--- Input Enclosed Below ---

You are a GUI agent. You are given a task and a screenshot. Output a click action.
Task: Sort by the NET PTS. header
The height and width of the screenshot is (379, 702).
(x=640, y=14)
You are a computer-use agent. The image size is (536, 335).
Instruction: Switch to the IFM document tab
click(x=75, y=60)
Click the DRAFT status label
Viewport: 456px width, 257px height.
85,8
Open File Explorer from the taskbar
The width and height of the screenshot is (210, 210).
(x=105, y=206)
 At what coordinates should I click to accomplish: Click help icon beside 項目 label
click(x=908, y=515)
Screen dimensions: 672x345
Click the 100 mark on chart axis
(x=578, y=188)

--- End of Enclosed Input ---
--- Input Enclosed Below ---

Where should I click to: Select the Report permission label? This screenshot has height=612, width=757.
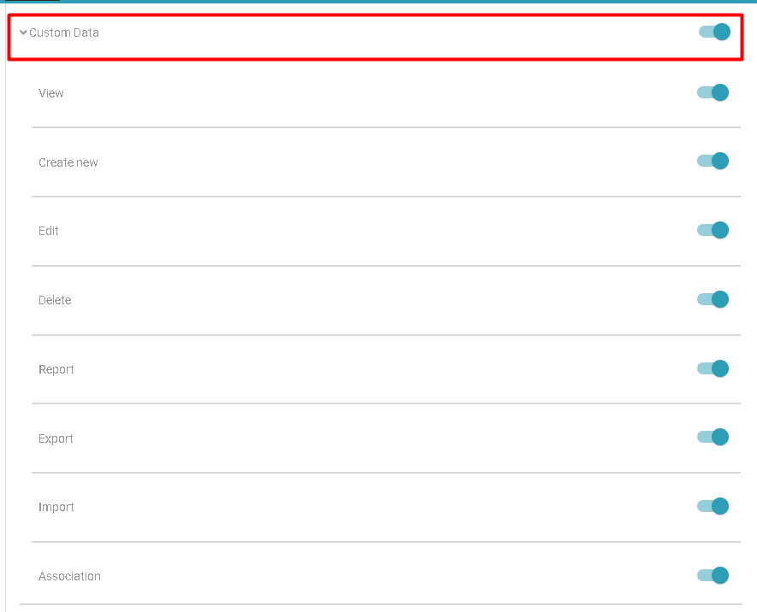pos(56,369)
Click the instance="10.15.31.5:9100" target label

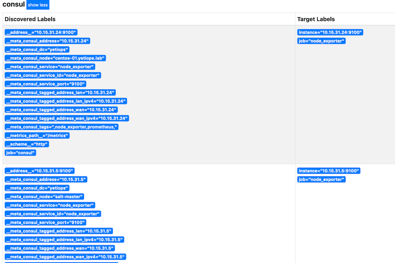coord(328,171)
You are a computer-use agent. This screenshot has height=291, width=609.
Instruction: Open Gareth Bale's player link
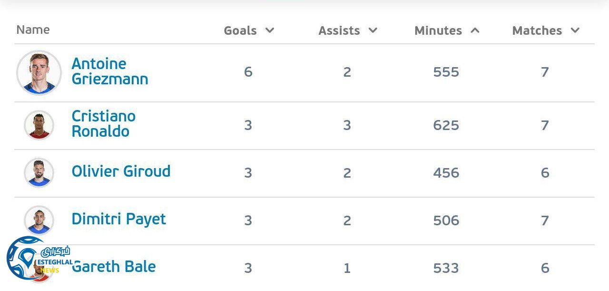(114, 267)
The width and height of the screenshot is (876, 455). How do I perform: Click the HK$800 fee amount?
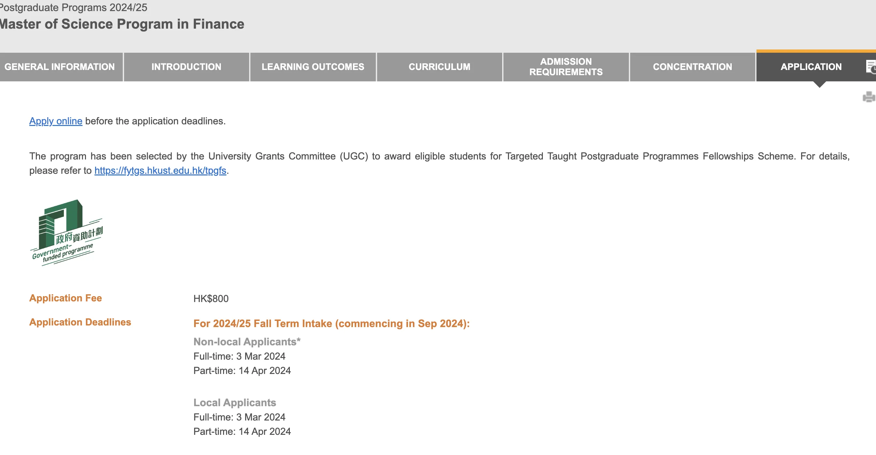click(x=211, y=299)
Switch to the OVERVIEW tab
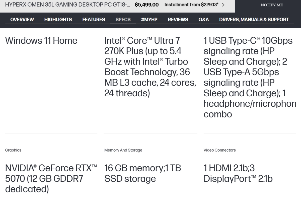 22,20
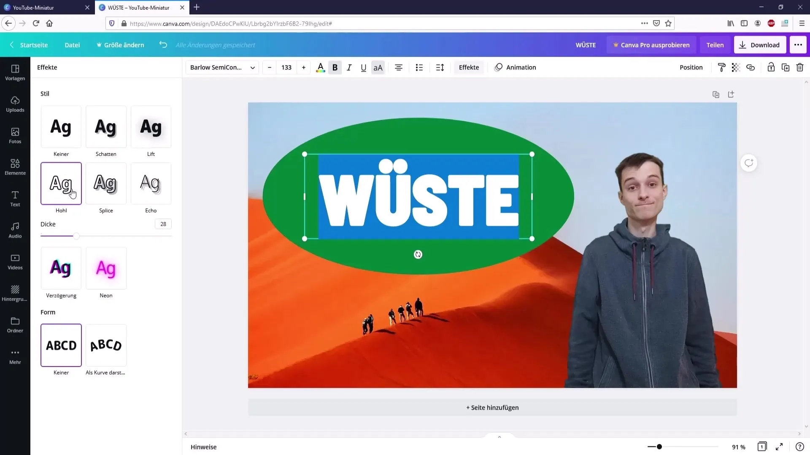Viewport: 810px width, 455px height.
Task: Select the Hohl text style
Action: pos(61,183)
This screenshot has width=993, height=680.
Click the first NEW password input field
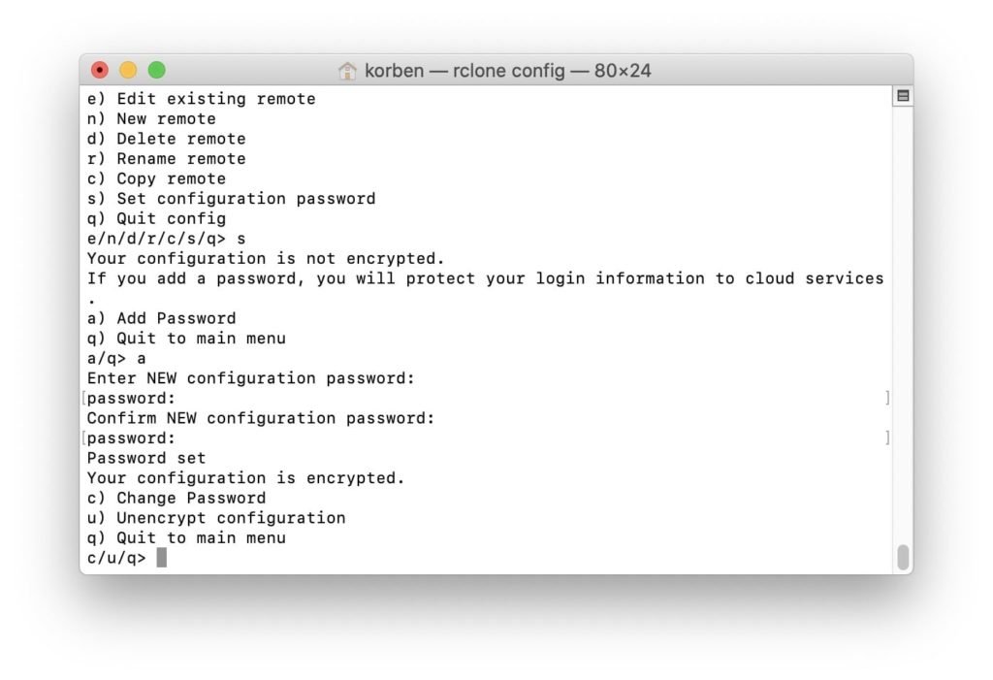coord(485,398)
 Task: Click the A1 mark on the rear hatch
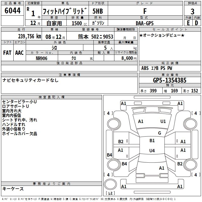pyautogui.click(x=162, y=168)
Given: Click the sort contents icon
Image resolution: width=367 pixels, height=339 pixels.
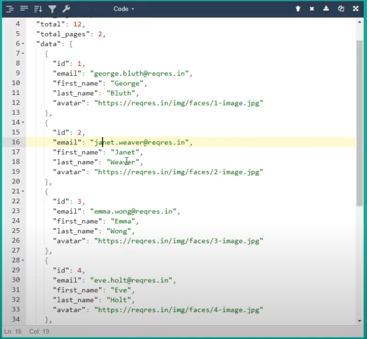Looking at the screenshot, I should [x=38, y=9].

--- End of Enclosed Input ---
--- Input Enclosed Below ---

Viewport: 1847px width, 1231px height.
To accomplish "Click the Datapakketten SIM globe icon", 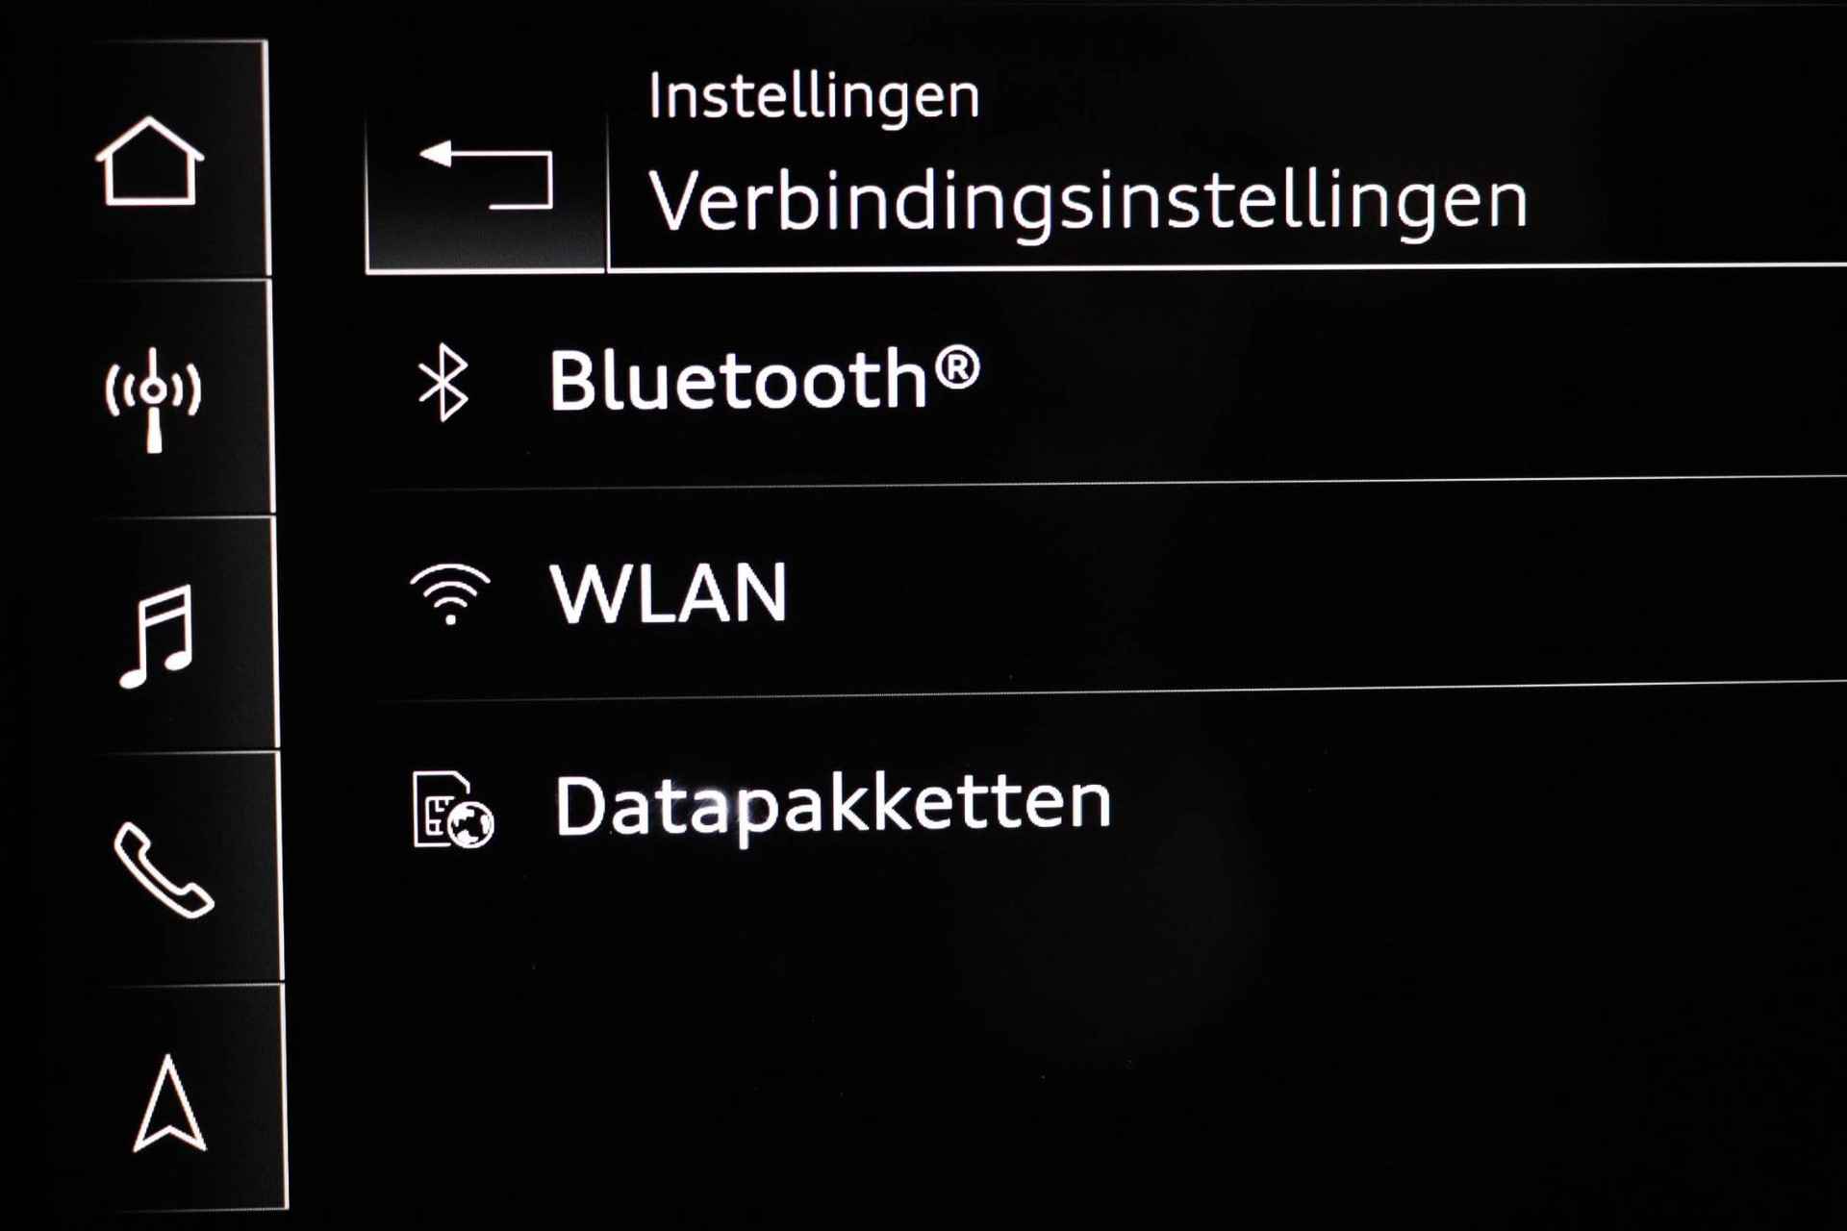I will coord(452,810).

--- End of Enclosed Input ---

Retype the entries above exactly, but only from the line containing "Viewport: 456px width, 257px height." through the line containing "Screen dimensions: 672x345", both included.

- Solved exercise
Viewport: 456px width, 257px height.
85,8
Open File Explorer from the taskbar
The width and height of the screenshot is (210, 210).
(x=105, y=206)
 At what coordinates should I click to accomplish: Click help icon beside 項目 label
click(x=908, y=515)
Screen dimensions: 672x345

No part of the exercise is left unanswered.